#### Work item
Exactly those lines that run from the one containing "Bicicleta Cannondale Topstone 2" through the last line of the entries below should be printed, and no others.

#### Stored items
===

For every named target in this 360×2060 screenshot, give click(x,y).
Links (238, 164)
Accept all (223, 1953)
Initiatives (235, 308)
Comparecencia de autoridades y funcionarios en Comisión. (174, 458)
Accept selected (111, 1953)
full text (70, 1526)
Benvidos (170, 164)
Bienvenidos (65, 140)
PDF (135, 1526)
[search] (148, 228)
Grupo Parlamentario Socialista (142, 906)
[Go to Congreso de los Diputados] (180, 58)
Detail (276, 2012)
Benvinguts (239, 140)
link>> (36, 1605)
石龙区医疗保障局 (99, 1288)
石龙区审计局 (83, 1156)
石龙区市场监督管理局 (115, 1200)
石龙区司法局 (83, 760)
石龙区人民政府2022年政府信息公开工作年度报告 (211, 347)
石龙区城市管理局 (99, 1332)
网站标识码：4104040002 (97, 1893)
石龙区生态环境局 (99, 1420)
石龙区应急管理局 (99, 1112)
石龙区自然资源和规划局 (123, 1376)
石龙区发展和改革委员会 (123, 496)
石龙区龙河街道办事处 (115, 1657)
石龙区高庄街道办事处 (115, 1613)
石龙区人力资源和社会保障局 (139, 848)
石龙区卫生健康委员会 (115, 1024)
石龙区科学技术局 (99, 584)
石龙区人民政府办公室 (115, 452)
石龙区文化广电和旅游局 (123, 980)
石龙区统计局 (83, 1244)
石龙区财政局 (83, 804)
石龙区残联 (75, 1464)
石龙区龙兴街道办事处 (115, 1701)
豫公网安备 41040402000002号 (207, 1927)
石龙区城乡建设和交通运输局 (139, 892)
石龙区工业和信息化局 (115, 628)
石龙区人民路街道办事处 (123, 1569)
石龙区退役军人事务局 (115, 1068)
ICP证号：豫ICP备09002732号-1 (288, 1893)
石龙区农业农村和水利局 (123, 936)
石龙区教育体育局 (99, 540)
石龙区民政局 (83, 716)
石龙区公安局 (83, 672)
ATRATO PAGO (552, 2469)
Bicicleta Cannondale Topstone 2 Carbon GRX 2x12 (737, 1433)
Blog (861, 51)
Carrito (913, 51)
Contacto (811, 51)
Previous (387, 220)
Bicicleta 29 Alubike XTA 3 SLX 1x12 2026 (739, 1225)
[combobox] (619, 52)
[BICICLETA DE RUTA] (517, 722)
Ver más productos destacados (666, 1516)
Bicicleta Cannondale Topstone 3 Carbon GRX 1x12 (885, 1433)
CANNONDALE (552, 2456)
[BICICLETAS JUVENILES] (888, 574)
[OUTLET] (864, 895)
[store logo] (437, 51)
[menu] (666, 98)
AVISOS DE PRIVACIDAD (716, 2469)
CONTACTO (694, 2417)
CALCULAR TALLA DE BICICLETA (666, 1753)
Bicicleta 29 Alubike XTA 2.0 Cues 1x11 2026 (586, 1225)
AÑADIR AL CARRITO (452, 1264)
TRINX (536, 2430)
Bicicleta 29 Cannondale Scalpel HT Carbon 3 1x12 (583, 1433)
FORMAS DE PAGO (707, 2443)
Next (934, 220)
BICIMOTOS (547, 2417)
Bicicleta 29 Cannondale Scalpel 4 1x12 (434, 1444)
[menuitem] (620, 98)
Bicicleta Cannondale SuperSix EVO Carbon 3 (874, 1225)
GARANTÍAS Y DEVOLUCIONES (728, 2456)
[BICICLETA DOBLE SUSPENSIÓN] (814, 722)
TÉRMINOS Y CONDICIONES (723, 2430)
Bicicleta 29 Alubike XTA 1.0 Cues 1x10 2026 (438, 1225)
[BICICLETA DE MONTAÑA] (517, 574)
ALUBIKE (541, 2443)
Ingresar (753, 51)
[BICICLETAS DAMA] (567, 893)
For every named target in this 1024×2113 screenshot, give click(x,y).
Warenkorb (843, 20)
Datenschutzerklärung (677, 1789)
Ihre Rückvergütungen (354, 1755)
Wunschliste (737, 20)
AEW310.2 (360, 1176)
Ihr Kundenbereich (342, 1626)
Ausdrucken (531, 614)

===

#### The answer
Bicicleta Cannondale Topstone 2 Carbon GRX 2x12 (737, 1433)
Blog (861, 51)
Carrito (913, 51)
Contacto (811, 51)
Previous (387, 220)
Bicicleta 29 Alubike XTA 3 SLX 1x12 2026 (739, 1225)
[combobox] (619, 52)
[BICICLETA DE RUTA] (517, 722)
Ver más productos destacados (666, 1516)
Bicicleta Cannondale Topstone 3 Carbon GRX 1x12 (885, 1433)
CANNONDALE (552, 2456)
[BICICLETAS JUVENILES] (888, 574)
[OUTLET] (864, 895)
[store logo] (437, 51)
[menu] (666, 98)
AVISOS DE PRIVACIDAD (716, 2469)
CONTACTO (694, 2417)
CALCULAR TALLA DE BICICLETA (666, 1753)
Bicicleta 29 Alubike XTA 2.0 Cues 1x11 2026 (586, 1225)
AÑADIR AL CARRITO (452, 1264)
TRINX (536, 2430)
Bicicleta 29 Cannondale Scalpel HT Carbon 3 1x12 (583, 1433)
FORMAS DE PAGO (707, 2443)
Next (934, 220)
BICIMOTOS (547, 2417)
Bicicleta 29 Cannondale Scalpel 4 1x12 (434, 1444)
[menuitem] (620, 98)
Bicicleta Cannondale SuperSix EVO Carbon 3 (874, 1225)
GARANTÍAS Y DEVOLUCIONES (728, 2456)
[BICICLETA DOBLE SUSPENSIÓN] (814, 722)
TÉRMINOS Y CONDICIONES (723, 2430)
Bicicleta 29 Alubike XTA 1.0 Cues 1x10 2026 (438, 1225)
[BICICLETA DE MONTAÑA] (517, 574)
ALUBIKE (541, 2443)
Ingresar (753, 51)
[BICICLETAS DAMA] (567, 893)
For every named target in this 1024×2113 screenshot, give click(x,y).
Warenkorb (843, 20)
Datenschutzerklärung (677, 1789)
Ihre Rückvergütungen (354, 1755)
Wunschliste (737, 20)
AEW310.2 (360, 1176)
Ihr Kundenbereich (342, 1626)
Ausdrucken (531, 614)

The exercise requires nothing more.